令和4年版 消防白書

[風水害対策の現況と課題]

1.避難情報の適時適切な発令

令和元年東日本台風等において明らかになった、警戒レベル4の中に「避難勧告」及び「避難指示(緊急)」の2段階ある仕組みが正しく理解されていない等の課題を踏まえ、令和3年5月に改正された災害対策基本法では、避難勧告及び避難指示が「避難指示」に一本化される等、避難情報のあり方が包括的に見直された。
また、これに伴い各市町村が避難情報の発令基準や伝達方法、防災体制等を検討するにあたって、参考とすべき事項を示した「避難情報に関するガイドライン」(令和3年5月内閣府)が改定された。
市町村においては、同法や内閣府が定める避難情報に関するガイドラインを踏まえ、避難情報の適切な発令基準の策定、運用が求められる。こうした取組を支援できるよう、消防庁では内閣府と連携して避難情報に関するガイドラインのより一層の周知を図るとともに、発令を行う市町村長の災害対応力強化のための研修を行うなど、引き続き避難情報の適時適切な発令に向けて取り組む。

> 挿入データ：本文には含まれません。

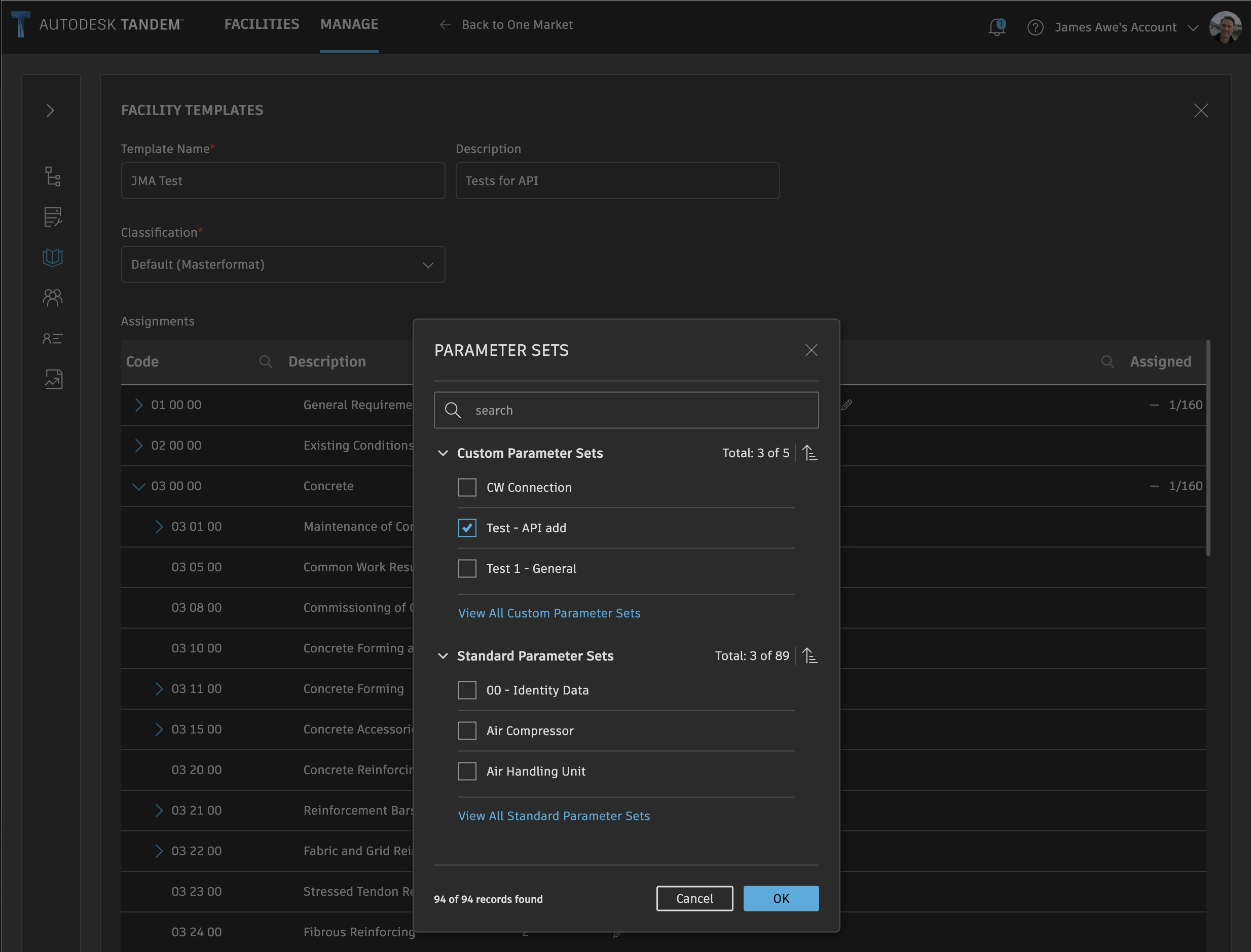Collapse the Standard Parameter Sets section
This screenshot has height=952, width=1251.
(442, 655)
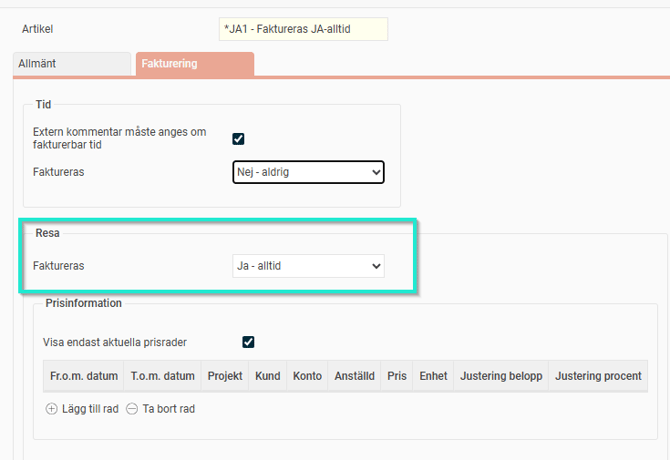Open the Resa Faktureras dropdown
The width and height of the screenshot is (670, 460).
(x=308, y=266)
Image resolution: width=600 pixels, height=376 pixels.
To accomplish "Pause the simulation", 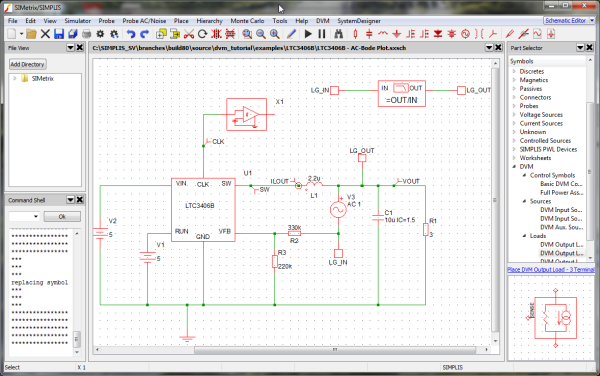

(1)令和3年7月からの一連の豪雨災害を踏まえた避難に関する検討会

令和3年5月の災害対策基本法の改正による、新たな避難情報の運用や住民の避難行動について検証するため、内閣府において「令和3年7月からの一連の豪雨災害を踏まえた避難に関する検討会」が開催され、住民一人一人の「自らの命は自らが守る」意識の定着に向けて、平時からの防災に関する教育や啓発活動を粘り強く持続的に推進していくことや、市町村による避難情報の適切な発令に向けて、市町村の人材育成をより一層促進すること、専門家等から市町村への支援の充実を図ることなどの対策が取りまとめられた。
消防庁では、避難情報の適切な発令に関して、検討会で示された実施すべき取組を地方公共団体に周知するとともに、適切なタイミングでの避難情報の発令や発令対象区域の絞り込み等に関する市町村長向けの研修内容の充実に取り組んだ。

(2)市町村長の災害対応力強化のための研修の実施

災害発生時には、市町村長がリーダーシップを十分発揮し、的確な災害対応を行う必要があることから、消防庁では「市町村長の災害対応力強化のための研修」を実施している。当該研修は、市町村長と講師が1対1となり、災害の警戒段階から発災後に至る重要な局面ごとに講師が市町村長へ災害に関連して想定される状況を付与し、的確かつ迅速な判断・指示を求める実践的なシミュレーションを行うものとなっており、これまで約600名の市町村長が参加している。